Honestly it was hard to come up with these measurements because I measured by handfuls for stuff like the nuts and the raisins. So you can take the matter into your own hands (or handfuls) and add more of what you like or less of what you don’t like. We got some of the ingredients at Whole Foods, since things like poppy seeds are hard to find in bulk.
Let me know if you have any problems making this. It makes a lot so if you live close enough to me you can try it out for yourself! We had fun doing it and will enjoy it tonight with our Borsch dinner! Слава Українi!


Eva said...

Betsy, you're awesome. Eric has been doing Bulgarian foods lately - in fact he made a Bulgarian pizza last night, lutenitza (a cooked red pepper with other vegetables puree) with cyrena cheese (Bulgarian feta) on top.

Shauna said...

I made this and it was wonderful! So very yummy. Mine wasn't as thick as yours though. It was very thick until I added the sugar/honey syrup and milk. I love the poppy seeds and almonds in it. Thanks for sharing the recipe.

D. Kim said...

I'll vouch that it was good. The problem for me was I felt some major cognitive dissonance eating something that tasted so incredibly delicious while at the same time taking like it was good for you.

Iryna Wilson said...

Because it is made for Sviat Vechir, Christmas Eve we are not allowed to use milk products, eggs or meat that evening. I use 1 cup of raw wheat berries to 1 cup of poppyseed which is scalded with boiling water then drained and ground in a coffee grinder before mixing with honey.
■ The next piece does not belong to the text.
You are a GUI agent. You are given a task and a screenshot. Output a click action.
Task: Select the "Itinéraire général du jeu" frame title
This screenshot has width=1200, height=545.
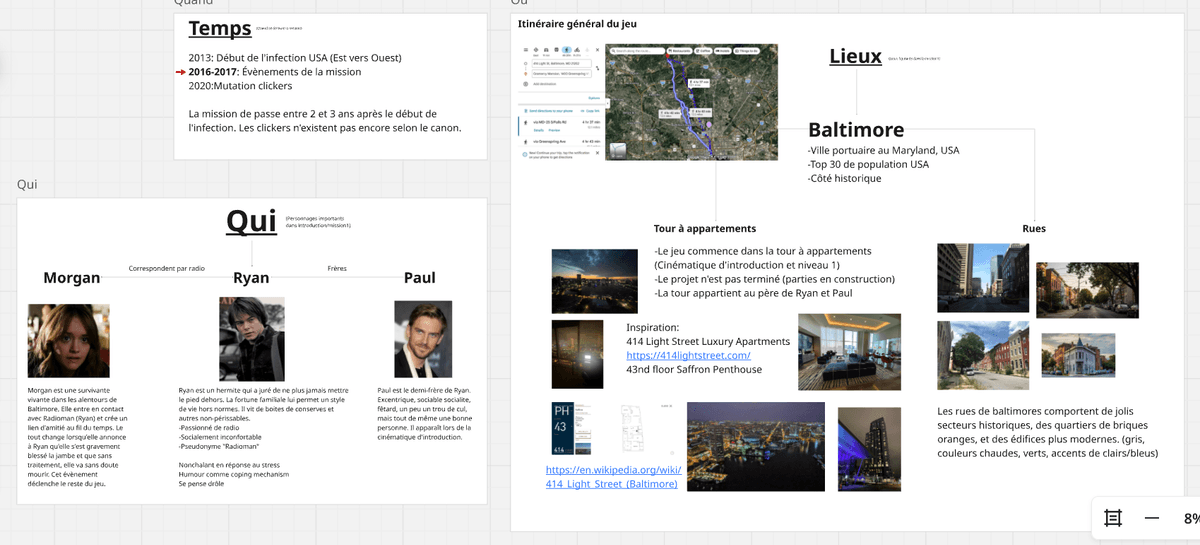point(577,24)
I add approx 1/2 cup honey,some orange juice, a splash of marashino cherry juice, 1 cup of raisins, a little almond extract, but no water. Don't like it soupy. The top is decorated with marashino cherries and pecans. Better when it sits for a bit. Nice to know the tradition continues.

Roma Giordano said...

I make mine super simple: cooked wheat berries, finely chopped walnuts, milk, honey and grinded poppy seeds. Its so good!

Roma Giordano said...

I make mine super simple: cooked wheat berries, finely chopped walnuts, honey, grinded poppy seeds, hot milk. Its so good!